Material provided =>
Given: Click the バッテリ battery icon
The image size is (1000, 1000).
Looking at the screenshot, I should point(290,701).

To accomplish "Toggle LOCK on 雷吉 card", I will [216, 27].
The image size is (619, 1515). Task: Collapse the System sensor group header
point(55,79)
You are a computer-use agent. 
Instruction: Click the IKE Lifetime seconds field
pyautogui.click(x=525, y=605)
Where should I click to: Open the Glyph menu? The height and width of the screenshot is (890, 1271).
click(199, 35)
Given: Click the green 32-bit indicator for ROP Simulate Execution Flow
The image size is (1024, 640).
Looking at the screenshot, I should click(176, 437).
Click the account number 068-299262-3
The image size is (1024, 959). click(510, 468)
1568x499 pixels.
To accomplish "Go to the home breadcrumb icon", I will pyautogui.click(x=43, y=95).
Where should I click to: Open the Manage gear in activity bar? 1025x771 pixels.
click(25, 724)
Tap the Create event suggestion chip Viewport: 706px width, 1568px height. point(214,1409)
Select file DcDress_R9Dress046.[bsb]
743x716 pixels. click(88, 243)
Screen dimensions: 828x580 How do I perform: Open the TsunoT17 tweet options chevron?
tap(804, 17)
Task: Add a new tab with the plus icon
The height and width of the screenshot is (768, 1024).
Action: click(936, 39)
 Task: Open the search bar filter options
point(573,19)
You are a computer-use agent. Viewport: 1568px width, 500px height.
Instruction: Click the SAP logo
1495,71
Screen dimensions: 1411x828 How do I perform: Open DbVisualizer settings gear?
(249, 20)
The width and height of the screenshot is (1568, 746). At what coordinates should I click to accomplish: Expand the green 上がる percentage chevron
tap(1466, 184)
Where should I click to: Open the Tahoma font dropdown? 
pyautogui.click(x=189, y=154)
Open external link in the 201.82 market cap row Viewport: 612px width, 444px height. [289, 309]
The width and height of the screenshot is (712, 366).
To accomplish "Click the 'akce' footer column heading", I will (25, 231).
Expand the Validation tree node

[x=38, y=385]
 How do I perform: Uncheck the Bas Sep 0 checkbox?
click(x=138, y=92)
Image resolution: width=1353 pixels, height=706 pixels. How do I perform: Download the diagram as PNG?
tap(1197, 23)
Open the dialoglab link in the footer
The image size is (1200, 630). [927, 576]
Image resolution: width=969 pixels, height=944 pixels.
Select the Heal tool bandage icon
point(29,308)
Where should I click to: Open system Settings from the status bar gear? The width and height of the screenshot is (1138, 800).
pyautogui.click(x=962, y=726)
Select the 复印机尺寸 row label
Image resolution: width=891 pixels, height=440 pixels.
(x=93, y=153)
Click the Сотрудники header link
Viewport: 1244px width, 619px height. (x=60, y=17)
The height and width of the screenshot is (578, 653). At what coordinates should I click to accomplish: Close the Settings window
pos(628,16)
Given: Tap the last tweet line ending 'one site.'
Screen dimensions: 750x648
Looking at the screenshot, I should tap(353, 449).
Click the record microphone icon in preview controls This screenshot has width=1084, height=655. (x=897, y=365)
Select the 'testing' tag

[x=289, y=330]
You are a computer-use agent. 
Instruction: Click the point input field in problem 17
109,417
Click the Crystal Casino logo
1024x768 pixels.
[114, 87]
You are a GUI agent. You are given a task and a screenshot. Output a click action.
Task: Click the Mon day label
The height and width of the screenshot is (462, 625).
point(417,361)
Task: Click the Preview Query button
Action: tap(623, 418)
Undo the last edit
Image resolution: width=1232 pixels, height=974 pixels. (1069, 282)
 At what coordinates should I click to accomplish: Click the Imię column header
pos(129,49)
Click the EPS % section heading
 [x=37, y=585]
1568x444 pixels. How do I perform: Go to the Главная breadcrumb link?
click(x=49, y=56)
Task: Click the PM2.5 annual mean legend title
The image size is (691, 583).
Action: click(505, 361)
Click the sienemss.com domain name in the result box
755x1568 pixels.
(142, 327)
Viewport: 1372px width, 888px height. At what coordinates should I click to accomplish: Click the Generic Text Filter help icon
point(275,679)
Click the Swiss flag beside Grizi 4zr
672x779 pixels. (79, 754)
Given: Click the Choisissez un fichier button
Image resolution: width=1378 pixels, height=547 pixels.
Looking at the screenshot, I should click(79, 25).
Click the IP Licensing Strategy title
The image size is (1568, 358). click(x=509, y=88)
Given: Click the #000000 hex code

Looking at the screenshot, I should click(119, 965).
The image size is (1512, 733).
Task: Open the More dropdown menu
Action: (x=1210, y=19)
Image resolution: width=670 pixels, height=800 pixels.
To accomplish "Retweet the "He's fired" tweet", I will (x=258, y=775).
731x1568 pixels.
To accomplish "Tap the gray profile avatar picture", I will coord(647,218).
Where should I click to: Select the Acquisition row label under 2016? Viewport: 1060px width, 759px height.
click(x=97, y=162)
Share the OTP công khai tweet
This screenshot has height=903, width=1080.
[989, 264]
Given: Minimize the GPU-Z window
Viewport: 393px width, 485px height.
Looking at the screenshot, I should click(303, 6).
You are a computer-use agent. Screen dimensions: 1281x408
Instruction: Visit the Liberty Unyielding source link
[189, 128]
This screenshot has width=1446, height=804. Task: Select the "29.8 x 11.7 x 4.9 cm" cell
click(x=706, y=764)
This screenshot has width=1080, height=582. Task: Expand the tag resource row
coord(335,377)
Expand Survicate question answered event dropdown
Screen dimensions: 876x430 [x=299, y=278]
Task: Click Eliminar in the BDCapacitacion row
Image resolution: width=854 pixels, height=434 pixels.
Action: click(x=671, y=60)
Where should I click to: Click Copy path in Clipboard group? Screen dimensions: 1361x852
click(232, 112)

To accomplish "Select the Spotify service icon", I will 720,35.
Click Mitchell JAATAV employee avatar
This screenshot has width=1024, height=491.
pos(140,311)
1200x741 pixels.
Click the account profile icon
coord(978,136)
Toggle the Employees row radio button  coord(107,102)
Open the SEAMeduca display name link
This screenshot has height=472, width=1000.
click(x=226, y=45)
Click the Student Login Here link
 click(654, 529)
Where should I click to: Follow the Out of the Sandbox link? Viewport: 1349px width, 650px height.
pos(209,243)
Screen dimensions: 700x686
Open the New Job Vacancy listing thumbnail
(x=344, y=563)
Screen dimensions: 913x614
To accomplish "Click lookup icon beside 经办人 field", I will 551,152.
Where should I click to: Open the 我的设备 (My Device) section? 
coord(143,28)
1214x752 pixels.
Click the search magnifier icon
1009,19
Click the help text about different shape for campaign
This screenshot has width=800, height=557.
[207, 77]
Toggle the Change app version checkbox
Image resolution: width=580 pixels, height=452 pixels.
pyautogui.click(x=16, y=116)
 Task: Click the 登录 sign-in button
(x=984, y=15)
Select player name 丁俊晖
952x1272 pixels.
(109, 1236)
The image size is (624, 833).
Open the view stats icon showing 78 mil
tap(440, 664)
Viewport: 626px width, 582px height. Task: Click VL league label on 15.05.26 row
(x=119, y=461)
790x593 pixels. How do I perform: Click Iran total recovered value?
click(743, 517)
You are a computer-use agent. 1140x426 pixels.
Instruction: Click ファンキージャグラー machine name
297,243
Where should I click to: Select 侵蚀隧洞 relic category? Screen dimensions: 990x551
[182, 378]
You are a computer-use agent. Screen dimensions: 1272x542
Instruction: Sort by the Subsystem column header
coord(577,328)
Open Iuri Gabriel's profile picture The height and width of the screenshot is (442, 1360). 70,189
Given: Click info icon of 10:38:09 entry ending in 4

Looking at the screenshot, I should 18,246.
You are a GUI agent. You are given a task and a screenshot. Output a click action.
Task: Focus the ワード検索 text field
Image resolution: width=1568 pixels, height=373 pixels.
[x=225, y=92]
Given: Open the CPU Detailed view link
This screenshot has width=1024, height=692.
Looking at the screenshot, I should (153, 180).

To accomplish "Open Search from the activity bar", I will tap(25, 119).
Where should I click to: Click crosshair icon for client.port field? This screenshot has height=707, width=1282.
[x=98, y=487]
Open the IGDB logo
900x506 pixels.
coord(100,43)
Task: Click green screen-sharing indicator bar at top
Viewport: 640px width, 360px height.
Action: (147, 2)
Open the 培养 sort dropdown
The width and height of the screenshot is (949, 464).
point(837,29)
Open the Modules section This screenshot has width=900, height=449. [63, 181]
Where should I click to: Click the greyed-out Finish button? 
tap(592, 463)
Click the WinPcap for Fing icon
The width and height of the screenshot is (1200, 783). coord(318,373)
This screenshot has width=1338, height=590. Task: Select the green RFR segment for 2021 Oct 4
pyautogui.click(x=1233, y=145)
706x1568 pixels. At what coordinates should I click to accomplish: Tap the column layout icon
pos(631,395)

Task brief =>
Which lines of the records above hold the word "agent"? Copy each one out.

Task solution =>
You are a computer-use agent. 
You are a computer-use agent. Viewport: 1568px width, 500px height.
You are a computer-use agent. 
You are a GUI agent. You are given a task and a screenshot. Output a click action.
You are a computer-use agent. Screen dimensions: 1281x408
You are a computer-use agent. 1140x426 pixels.
You are a computer-use agent. Screen dimensions: 1272x542
You are a GUI agent. You are given a task and a screenshot. Output a click action.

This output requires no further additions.